La conférence animée par le secrétaire général, Andogoly Guindo, a enregistré la participation de la directrice générale de l’Action culturelle Sy Aminat Haïdara.
Selon le conférencier, pour marquer une prise de conscience collective de la nécessité de relance du secteur de la Culture, le ministère de la Culture a placé l’année 2016 sous le signe de la « Renaissance culturelle » lors de la rentrée culturelle tenue en février 2016 au CICB.
Ainsi, l’organisation de la Biennale artistique et culturelle et de la 8e édition du Festival du Triangle du Balafon devaient participer à la réussite de cette ambition.
Cependant, selon le conférencier, la programmation de ces événements qui occupait le dernier trimestre de l’année 2016 connaît une orientation nouvelle.
Pour l’organisation de ces deux événements, deux commissions nationales, regroupant plusieurs départements et services centraux, ont été mises en place au niveau du ministère de la Culture, a fait savoir le secrétaire général. Ces commissions, dit-il, ont travaillé d’arrache-pied pour tenir ces deux événements majeurs, prévus pour se produire respectivement du 24 au 26 novembre et du 24 au 31 décembre 2016.

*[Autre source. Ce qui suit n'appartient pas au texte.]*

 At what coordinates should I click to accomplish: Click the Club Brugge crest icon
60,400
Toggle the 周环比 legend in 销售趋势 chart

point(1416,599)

Cependant, suivant des conjectures de l’ordre de l’exigence d’une organisation inclusive et représentative des objectifs de paix et de cohésion sociale, il s’est avéré nécessaire de reporter la tenue de ces événements au premier trimestre de l’année 2017, a-t-il regretté.
La « Biennale artistique et culturelle », explique-t-il, est une manifestation populaire qui met en compétition les formations artistiques, les artistes et créateurs des communes, des cercles et des régions du pays. Elle vise aussi à favoriser le brassage et l’interpénétration des populations et à contribuer à l’émergence d’une culture de paix et de citoyenneté.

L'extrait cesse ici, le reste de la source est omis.